Triplet regimen of encorafenib, binimetinib and cetuximab extends survival in BRAF V600E-mutated mCRC
The triplet regimen of encorafenib, binimetinib and cetuximab provides significant and clinically relevant benefits in overall survival (OS) and objective response rate (ORR) in patients with BRAFV600E-mutated metastatic colorectal cancer (mCRC) who experience disease progression after one or two previous regimens, according to results of an interim analysis of the BEACON CRC trial.
After a median follow-up of 7.8 months, patients randomized to receive triplet therapy had a significant improvement in OS compared with the control group of patients who received investigators’ choice of either cetuximab plus irinotecan or cetuximab plus FOLFIRI (folinic acid, 5-FU and irinotecan) (median, 9.0 months vs 5.4 months; hazard ratio [HR], 0.52; 95 percent confidence interval [CI], 0.39 to 0.70; p<0.01), with consistent results demonstrated in subgroup analyses. Median OS of patients who received doublet therapy with encorafenib plus cetuximab vs the control group was 8.4 months vs 5.4 months (HR, 0.60; 95 CI, 0.45 to 0.79; p<0.001). [N Engl J Med 2019;381:1632-1643]
ORR based on independent review was also significantly increased with the triplet regimen compared with the control regimen (26 percent vs 2 percent; p<0.001).
Likewise, PFS was improved in the triplet-therapy group compared with the doublet-therapy group and the control group (median, 4.3 months vs 4.2 months vs 1.5 months; HR, 0.38; 95 percent CI, 0.29 to 0.49) after a median follow-up of 5.4 months.
The BECAON CRC trial was a global, multicentre, randomized, open-label, phase III trial, in which 665 patients were randomized (1:1:1) to receive triplet therapy (n=224), doublet therapy (n=220), or investigators’ choice of a control regimen (n=221).
The median duration of exposure to trial treatment was 21 weeks, 19 weeks and 7 weeks in the triplet-therapy group, doublet-therapy group and the control group, respectively.
The BRAFV600E mutation occurs in approximately 10 percent of patients with mCRC. Initial standard chemotherapy for BRAFV600E-mutated CRC is known to be associated with poor outcomes.
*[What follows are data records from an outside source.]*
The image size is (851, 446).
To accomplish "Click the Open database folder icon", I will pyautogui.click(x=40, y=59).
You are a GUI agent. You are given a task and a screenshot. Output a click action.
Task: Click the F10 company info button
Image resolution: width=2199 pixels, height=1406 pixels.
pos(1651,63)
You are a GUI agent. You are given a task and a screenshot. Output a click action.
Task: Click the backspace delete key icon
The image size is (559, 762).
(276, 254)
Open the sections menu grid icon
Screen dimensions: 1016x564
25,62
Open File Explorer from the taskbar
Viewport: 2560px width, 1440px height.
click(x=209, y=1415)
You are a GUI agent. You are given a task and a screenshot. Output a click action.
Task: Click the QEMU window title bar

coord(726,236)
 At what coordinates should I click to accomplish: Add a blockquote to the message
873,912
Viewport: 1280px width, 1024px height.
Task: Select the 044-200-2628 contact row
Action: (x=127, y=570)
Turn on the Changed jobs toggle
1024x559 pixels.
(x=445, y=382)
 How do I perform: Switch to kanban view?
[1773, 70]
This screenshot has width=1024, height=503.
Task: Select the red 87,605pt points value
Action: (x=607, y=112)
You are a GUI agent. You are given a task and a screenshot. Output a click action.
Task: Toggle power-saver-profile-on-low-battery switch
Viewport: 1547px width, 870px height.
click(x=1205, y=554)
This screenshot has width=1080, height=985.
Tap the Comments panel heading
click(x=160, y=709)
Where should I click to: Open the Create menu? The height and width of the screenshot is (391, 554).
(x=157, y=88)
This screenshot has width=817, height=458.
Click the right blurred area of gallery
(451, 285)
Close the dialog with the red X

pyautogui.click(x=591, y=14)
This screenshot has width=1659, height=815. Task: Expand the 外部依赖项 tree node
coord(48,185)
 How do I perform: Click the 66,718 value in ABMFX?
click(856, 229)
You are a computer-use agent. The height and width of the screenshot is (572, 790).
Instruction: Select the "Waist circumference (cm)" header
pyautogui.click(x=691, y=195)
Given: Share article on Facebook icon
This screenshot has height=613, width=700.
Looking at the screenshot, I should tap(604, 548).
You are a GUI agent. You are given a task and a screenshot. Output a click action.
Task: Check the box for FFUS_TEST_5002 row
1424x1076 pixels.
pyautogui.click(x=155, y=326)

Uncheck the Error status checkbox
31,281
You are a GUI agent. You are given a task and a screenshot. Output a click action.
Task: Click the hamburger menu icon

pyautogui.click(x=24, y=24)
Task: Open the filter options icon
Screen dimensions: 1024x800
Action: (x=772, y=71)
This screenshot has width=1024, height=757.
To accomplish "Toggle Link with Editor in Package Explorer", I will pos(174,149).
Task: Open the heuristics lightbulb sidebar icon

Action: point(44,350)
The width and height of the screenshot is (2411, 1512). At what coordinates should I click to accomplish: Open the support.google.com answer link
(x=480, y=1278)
The triplet regimen evaluated in the trial was designed to provide maximum inhibition of the mitogen-activated protein kinase (MAPK) pathway. Previous studies have shown promising activity of encorafenib in combination with cetuximab compared with triplet regimens of an anti-EGFR agent with a BRAF inhibitor plus either a MEK inhibitor or irinotecan. [J Clin Oncol 2017; 35:Suppl:3505; Cancer Discov 2018;8:428-443; J Clin Oncol 2016;34:3544-3544]
Although the current trial was not powered to compare the triplet regimen with the doublet regimen directly, a benefit in OS was demonstrated with the triplet therapy compared with the doublet therapy (HR, 0.79; 95 percent CI, 0.59 to 1.06).
Adverse events (AEs) of grade 3 or above occurred at similar rates across all treatment groups (58 percent vs 50 percent vs 61 percent), with gastrointestinal-related and skin-related events being the most common AEs in the triplet-therapy group. The AE profiles of both combination regimens allowed the maintenance of a high dose intensity for the majority of patients, and were consistent with the known AE profile of each agent.
“Further follow-up is needed to better define the relative benefits of the triplet and doublet regimens,” added the authors.